Unos jóvenes Vero y Pau, recién casados, con la boina y el botijo, deciden visitar el Sanjūsangen-dō. Lo primero con lo que se topan es un edificio estrecho y muy alargado que les sorprende por su belleza y antigüedad. Y eso que no habían visto lo que les esperaba en el interior.
Dentro del Sanjūsangen-dō hay una colección impresionante de 1.001 estatuas de Kannon doradas, entre ellas un gran buda que tiene 500 figuras alineadas a cada lado. Y cuando digo alineadas, es perfectamente alineadas, lo cual es muy sobrecogedor.
Las 1.001 estatuas de Kannon que hay en Sanjūsangen-dō son todas distintas, así que os podéis imaginar la currada que se pegaron en su día los artesanos que decidieron rendirle culto a la diosa budista de la misericordia. Cambian las expresiones de la cara y la de los múltiples brazos que tiene cada figura. Al verlas, por poco nos cae el botijo.
Otro atractivo del Sanjūsangen-dō de Kyoto es el lado oeste del templo, célebre por las competiciones de tiro con arco que se celebran durante el Tōshi-ya Matsuri que se celebra el 15 de enero desde el periodo Edo. El objetivo de este festival es hacer llegar las flechas de un lado al otro de la sala durante 24 horas seguidas, lo cual puede ser muy, pero que muy cansado, puesto que la sala es enorme. Nuestra guía de aquel día nos contó que el récord fue batido en 1686 con más de 8.000 flechas. Evidentemente es una leyenda para aumentar el mito de este templo. Yo no creo ni que llegara a una.

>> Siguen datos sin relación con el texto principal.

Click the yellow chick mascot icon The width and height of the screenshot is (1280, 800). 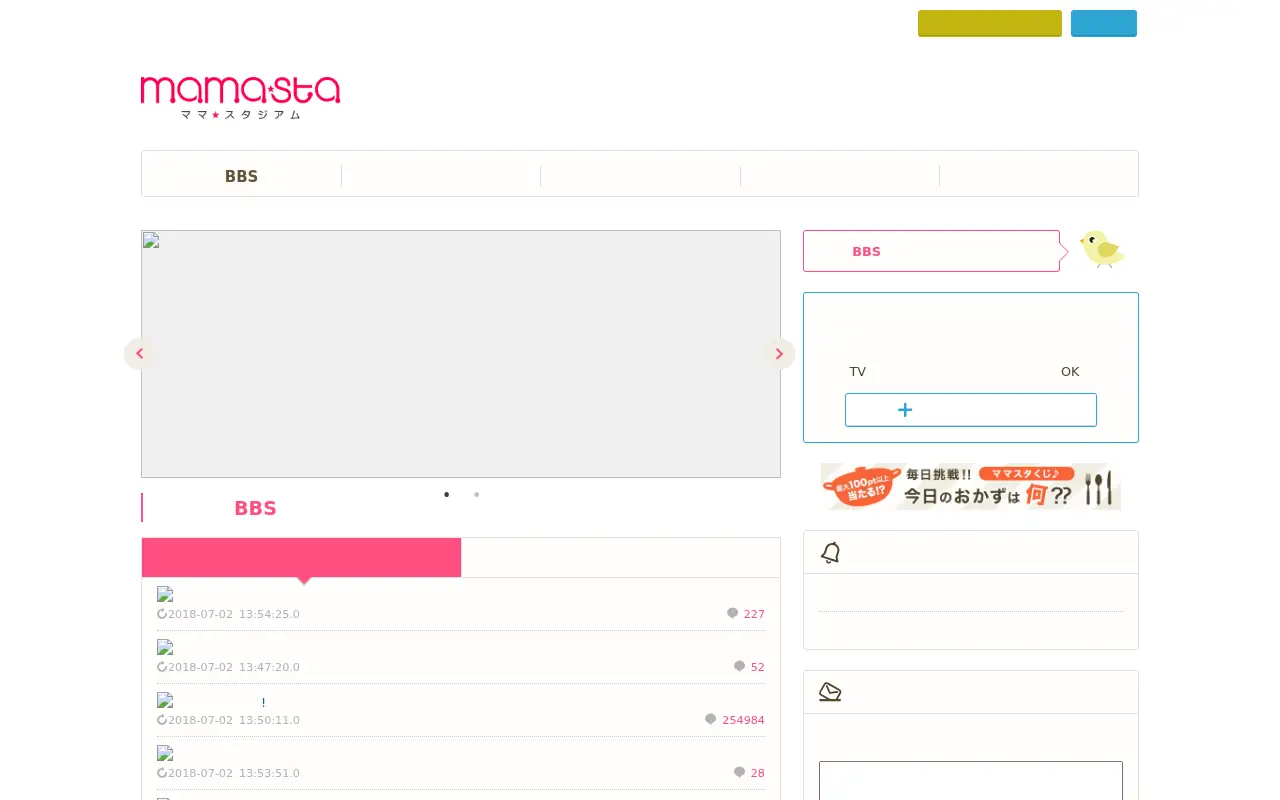pyautogui.click(x=1102, y=249)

Por cierto, Sanjūsangen-dō hace referencia a los 33 espacios que hay entre las columnas de este vetusto templo que nos dejó con la boca abierta. Si hacéis un viaje a Japón seguro que incluís en el itinerario la ciudad de Kyoto. No os olvidéis del Sanjūsangen-dō,a nosotros nos encantó, así que seguro que volvemos tarde o temprano.